**Data extracts**
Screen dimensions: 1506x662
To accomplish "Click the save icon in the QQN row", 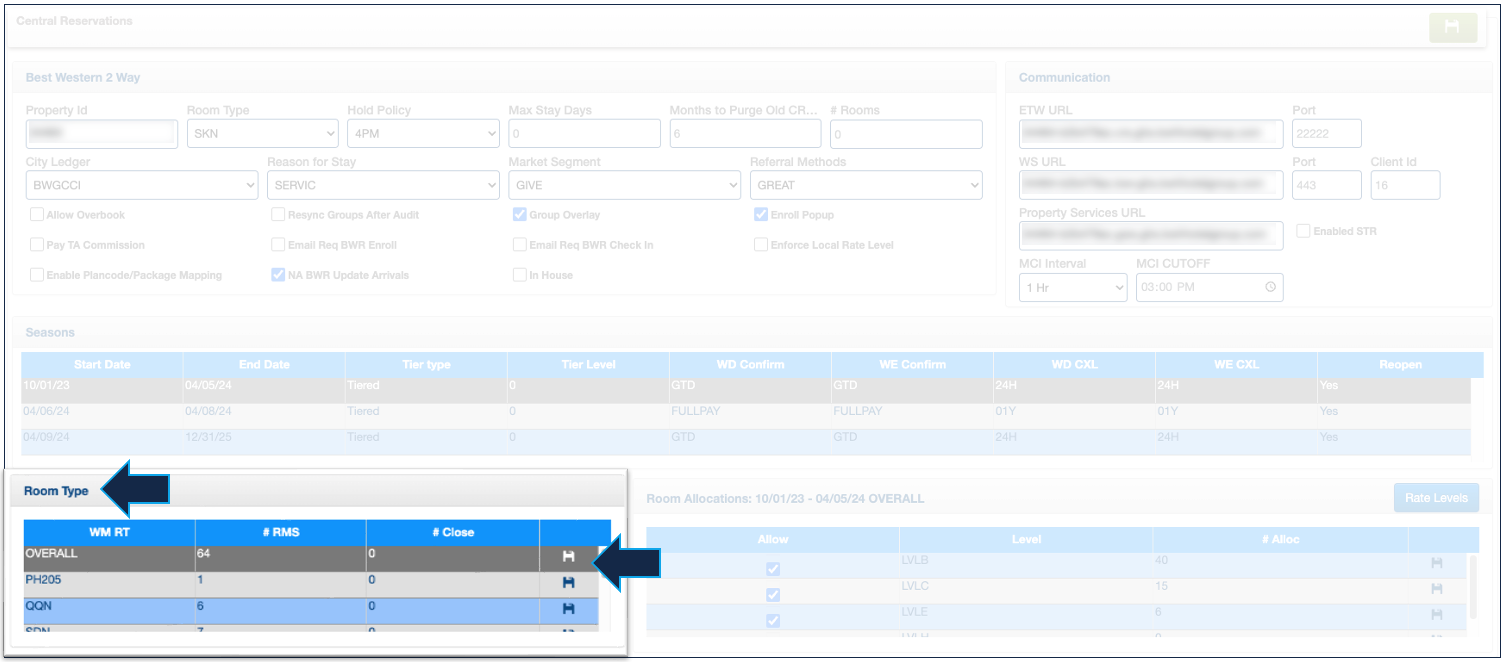I will point(568,608).
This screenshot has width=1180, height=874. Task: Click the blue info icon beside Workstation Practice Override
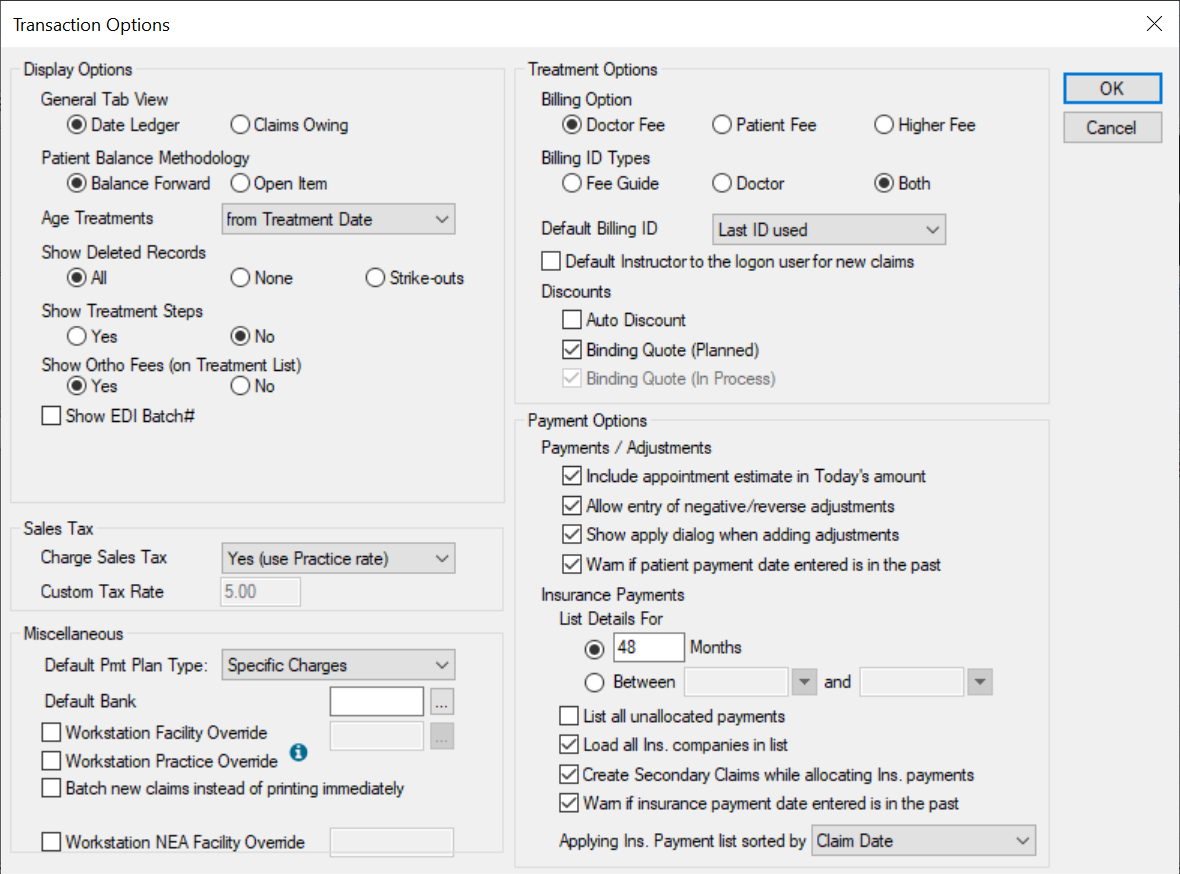(x=298, y=752)
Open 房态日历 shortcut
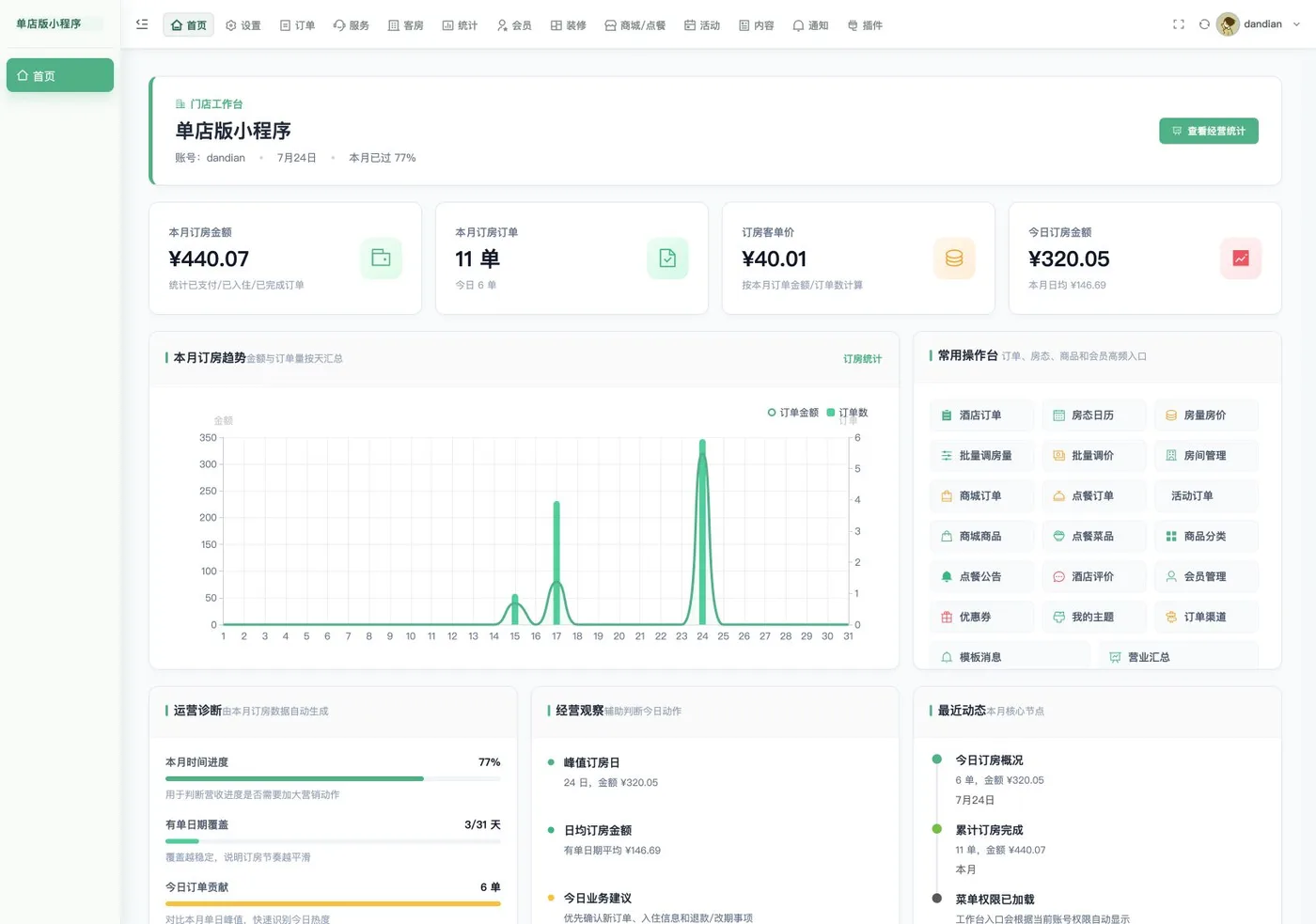The height and width of the screenshot is (924, 1316). point(1094,415)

**Problem description**
Give back exactly the lines running from the one that contains "This screenshot has" to the end of the records, including both of those lines and excluding every picture.

**Written response**
This screenshot has width=1180, height=874. Task: Click the blue info icon beside Workstation Practice Override
(x=298, y=752)
Open 房态日历 shortcut
The height and width of the screenshot is (924, 1316). point(1094,415)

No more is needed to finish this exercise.